- _Exercise directions_: Reproduce the lines between the one holding "Open the blue font color swatch" and the one holding "Looking at the screenshot, I should (341, 335).", inclusive, substituting "Reports" for "Campaigns" and leaving everything else unchanged.

- _Data for this task_:
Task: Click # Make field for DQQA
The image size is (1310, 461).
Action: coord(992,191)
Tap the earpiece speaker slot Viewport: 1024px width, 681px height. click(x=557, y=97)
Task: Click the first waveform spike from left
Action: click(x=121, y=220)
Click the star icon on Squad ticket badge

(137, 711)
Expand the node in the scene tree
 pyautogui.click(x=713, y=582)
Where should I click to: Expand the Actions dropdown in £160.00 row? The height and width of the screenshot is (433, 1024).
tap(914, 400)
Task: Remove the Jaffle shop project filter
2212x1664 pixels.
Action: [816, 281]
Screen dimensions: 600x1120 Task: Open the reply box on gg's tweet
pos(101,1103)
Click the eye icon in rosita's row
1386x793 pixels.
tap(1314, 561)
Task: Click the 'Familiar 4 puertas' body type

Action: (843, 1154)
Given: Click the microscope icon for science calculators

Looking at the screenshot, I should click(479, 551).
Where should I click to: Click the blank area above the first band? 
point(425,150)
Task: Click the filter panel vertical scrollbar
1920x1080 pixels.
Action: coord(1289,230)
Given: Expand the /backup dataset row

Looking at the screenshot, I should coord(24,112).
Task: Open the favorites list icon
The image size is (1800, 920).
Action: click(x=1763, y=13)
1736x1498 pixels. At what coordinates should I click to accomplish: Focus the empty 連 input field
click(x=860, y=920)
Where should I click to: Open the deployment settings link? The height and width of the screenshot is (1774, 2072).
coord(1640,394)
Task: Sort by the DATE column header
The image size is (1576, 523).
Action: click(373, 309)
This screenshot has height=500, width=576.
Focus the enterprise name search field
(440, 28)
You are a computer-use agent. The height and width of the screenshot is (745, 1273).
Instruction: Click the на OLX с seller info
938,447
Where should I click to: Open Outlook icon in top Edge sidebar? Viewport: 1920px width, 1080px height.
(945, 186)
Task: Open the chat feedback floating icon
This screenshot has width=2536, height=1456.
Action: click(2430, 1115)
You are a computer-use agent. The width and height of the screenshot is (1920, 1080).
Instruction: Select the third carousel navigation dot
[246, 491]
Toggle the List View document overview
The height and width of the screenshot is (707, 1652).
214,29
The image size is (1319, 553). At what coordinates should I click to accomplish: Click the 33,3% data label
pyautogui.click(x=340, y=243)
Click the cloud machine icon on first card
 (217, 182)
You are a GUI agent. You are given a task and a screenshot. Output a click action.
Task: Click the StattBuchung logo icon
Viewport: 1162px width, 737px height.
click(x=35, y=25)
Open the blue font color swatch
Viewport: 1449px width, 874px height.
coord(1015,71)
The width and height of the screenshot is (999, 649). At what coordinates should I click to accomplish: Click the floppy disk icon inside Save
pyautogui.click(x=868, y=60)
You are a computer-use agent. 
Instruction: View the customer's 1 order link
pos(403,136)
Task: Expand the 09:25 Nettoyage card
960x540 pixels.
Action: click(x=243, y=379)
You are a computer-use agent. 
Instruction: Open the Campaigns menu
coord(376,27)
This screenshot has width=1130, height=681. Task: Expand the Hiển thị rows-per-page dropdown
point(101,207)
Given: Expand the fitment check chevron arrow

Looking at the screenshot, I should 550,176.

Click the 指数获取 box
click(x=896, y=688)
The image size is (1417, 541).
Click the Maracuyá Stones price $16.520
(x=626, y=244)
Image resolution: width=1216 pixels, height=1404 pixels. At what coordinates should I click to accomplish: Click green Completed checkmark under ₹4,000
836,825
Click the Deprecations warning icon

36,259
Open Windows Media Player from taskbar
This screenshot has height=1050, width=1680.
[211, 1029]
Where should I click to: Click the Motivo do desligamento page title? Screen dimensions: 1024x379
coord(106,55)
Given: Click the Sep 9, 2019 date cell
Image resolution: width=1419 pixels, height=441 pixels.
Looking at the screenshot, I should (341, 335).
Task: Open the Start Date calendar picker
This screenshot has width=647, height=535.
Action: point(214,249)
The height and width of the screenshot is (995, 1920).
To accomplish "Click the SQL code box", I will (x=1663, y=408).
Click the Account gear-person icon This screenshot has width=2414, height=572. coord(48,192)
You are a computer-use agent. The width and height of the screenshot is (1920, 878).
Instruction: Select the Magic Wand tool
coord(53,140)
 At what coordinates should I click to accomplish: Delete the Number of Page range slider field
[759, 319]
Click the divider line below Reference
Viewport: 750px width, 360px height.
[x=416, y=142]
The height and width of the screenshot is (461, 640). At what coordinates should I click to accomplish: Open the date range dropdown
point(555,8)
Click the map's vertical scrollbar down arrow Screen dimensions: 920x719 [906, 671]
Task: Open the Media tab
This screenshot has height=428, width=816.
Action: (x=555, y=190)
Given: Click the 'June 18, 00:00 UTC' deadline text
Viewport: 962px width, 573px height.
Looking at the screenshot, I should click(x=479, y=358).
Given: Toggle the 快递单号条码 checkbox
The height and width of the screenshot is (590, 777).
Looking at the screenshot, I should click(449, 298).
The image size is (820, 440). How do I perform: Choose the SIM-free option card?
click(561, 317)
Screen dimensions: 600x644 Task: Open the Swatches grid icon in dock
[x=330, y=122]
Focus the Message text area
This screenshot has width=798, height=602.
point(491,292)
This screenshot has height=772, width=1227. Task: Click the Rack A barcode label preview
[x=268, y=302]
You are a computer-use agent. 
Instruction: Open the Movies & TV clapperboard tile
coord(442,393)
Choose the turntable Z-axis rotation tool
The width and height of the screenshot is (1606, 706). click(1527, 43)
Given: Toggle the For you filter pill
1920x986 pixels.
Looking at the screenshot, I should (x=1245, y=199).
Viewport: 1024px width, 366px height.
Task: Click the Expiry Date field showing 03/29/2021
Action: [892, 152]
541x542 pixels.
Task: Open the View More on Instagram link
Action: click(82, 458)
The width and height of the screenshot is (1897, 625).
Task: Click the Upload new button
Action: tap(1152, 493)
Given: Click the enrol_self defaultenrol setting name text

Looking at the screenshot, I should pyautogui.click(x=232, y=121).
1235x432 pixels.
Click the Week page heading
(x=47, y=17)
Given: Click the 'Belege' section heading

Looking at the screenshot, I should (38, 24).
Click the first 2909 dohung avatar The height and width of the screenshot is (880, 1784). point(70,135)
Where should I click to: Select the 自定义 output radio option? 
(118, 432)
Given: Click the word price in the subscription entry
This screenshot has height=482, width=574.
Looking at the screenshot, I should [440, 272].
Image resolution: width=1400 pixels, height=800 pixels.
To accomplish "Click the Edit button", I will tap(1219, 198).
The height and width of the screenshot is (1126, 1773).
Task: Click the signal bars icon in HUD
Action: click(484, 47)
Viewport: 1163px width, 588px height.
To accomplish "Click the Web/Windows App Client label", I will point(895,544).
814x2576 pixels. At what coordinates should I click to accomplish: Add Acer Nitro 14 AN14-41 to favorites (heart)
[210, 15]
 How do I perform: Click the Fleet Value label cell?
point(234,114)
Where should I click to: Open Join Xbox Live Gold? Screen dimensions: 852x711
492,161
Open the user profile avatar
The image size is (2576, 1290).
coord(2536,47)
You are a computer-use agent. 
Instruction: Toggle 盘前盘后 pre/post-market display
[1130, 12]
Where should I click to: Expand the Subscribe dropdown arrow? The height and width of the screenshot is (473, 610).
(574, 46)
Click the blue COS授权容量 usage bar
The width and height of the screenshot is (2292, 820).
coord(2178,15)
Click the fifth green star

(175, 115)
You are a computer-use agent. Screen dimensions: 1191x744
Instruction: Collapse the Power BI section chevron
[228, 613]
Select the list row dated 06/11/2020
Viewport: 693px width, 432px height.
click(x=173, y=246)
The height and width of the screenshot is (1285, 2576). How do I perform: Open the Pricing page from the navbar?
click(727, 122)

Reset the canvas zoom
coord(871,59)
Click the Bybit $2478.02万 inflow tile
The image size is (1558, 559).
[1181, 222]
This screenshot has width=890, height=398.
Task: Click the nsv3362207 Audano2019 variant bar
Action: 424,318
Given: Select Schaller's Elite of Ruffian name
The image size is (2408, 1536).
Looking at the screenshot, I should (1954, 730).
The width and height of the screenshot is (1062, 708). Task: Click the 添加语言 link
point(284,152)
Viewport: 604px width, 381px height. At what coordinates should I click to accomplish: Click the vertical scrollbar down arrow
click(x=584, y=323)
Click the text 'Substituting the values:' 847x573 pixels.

- _Correct answer_:
Open the blue font color swatch
Viewport: 1449px width, 874px height.
coord(1015,71)
The width and height of the screenshot is (999, 649). At what coordinates should I click to accomplish: Click the floppy disk icon inside Save
pyautogui.click(x=868, y=60)
You are a computer-use agent. 
Instruction: View the customer's 1 order link
pos(403,136)
Task: Expand the 09:25 Nettoyage card
960x540 pixels.
Action: click(x=243, y=379)
You are a computer-use agent. 
Instruction: Open the Reports menu
coord(376,27)
This screenshot has width=1130, height=681. Task: Expand the Hiển thị rows-per-page dropdown
point(101,207)
Given: Expand the fitment check chevron arrow

Looking at the screenshot, I should 550,176.

Click the 指数获取 box
click(x=896, y=688)
The image size is (1417, 541).
Click the Maracuyá Stones price $16.520
(x=626, y=244)
Image resolution: width=1216 pixels, height=1404 pixels. At what coordinates should I click to accomplish: Click green Completed checkmark under ₹4,000
836,825
Click the Deprecations warning icon

36,259
Open Windows Media Player from taskbar
This screenshot has height=1050, width=1680.
[211, 1029]
Where should I click to: Click the Motivo do desligamento page title? Screen dimensions: 1024x379
coord(106,55)
Given: Click the Sep 9, 2019 date cell
Image resolution: width=1419 pixels, height=441 pixels.
Looking at the screenshot, I should (341, 335).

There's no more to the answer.